··· 原文 ···

20年上半期の「後継者難」倒産は過去最多の194件

 東京商工リサーチがこのほど発表した「2020年上半期(1~6月)の後継者難の倒産状況調査」結果によると、事業承継が中小企業の直面する課題に浮上するなか、同期の「後継者難」倒産は194件(前年同期比79.6%増)だった。前年同期(108件)の約1.8倍増に急増し、集計を開始した2013年以降、年上半期では2018年同期(146件)を上回り、過去最多を記録した。

 2020年上半期の全国企業倒産は4001件(同0.2%増)と微増ながら、11年ぶりに前年同期を上回った。リーマン・ショック、東日本大震災、繰り返される地震、豪雨、台風などの天災、米中貿易摩擦、そして新型コロナ感染拡大など、想定外の事態が次々と起こり、難しい経営のかじ取りが求められた。「後継者難」倒産の背景には、こうした不測の事態への対応力の欠如も一因になったとみられる。

 「後継者難」倒産の主な要因では、代表者などの「死亡」が78件(前年同期比32.2%増)で最多、以下、「体調不良」が69件(同76.9%増)、「高齢」が26件(同225.0%増)などの順。代表者などの「死亡」と「体調不良」の合計が147件(構成比75.7%)と、7割以上を占めた。会社全般の管理だけでなく、営業や経理なども担当するワンマン代表が、死亡や体調不良に直面すると、会社存続が危ぶまれることを端的に示している。

··· 提供情報 ···

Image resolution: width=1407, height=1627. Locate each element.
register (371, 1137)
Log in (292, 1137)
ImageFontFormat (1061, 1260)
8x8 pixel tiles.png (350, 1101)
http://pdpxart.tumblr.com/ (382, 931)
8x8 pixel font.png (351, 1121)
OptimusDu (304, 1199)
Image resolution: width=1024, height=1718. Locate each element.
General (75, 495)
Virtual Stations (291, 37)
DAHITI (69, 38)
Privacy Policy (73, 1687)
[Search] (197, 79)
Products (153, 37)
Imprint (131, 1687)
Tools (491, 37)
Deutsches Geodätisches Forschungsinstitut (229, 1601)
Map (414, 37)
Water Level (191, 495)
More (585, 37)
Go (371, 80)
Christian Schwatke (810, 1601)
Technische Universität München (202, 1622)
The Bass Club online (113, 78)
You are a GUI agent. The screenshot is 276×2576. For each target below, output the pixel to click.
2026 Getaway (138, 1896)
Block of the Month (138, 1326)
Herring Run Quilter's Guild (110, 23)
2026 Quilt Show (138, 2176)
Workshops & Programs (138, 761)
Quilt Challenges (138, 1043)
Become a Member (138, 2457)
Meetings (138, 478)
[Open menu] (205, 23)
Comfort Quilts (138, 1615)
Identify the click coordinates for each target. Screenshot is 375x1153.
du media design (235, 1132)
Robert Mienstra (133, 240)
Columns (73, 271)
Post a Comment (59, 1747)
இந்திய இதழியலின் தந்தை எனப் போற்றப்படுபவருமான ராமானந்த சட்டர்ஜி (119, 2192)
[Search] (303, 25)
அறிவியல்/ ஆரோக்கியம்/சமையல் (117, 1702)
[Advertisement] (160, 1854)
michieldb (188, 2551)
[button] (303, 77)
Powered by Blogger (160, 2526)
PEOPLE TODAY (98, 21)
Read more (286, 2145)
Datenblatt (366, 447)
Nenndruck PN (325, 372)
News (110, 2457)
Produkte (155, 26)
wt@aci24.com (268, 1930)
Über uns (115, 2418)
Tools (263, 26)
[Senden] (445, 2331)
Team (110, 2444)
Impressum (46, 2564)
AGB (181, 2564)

···

■ 課題 1
原文によると、2020年上半期の「後継者難」倒産の主な要因で最も多かったものは何ですか。答えてください。
■ 課題 2
原文の「20年上半期の「後継者難」倒産は過去最多の194件」から「上回り、過去最多を記録した。」までを、そのまま抜き出すこと。

■ 解答 1
代表者などの「死亡」で、78件でした。

■ 解答 2
20年上半期の「後継者難」倒産は過去最多の194件

 東京商工リサーチがこのほど発表した「2020年上半期(1~6月)の後継者難の倒産状況調査」結果によると、事業承継が中小企業の直面する課題に浮上するなか、同期の「後継者難」倒産は194件(前年同期比79.6%増)だった。前年同期(108件)の約1.8倍増に急増し、集計を開始した2013年以降、年上半期では2018年同期(146件)を上回り、過去最多を記録した。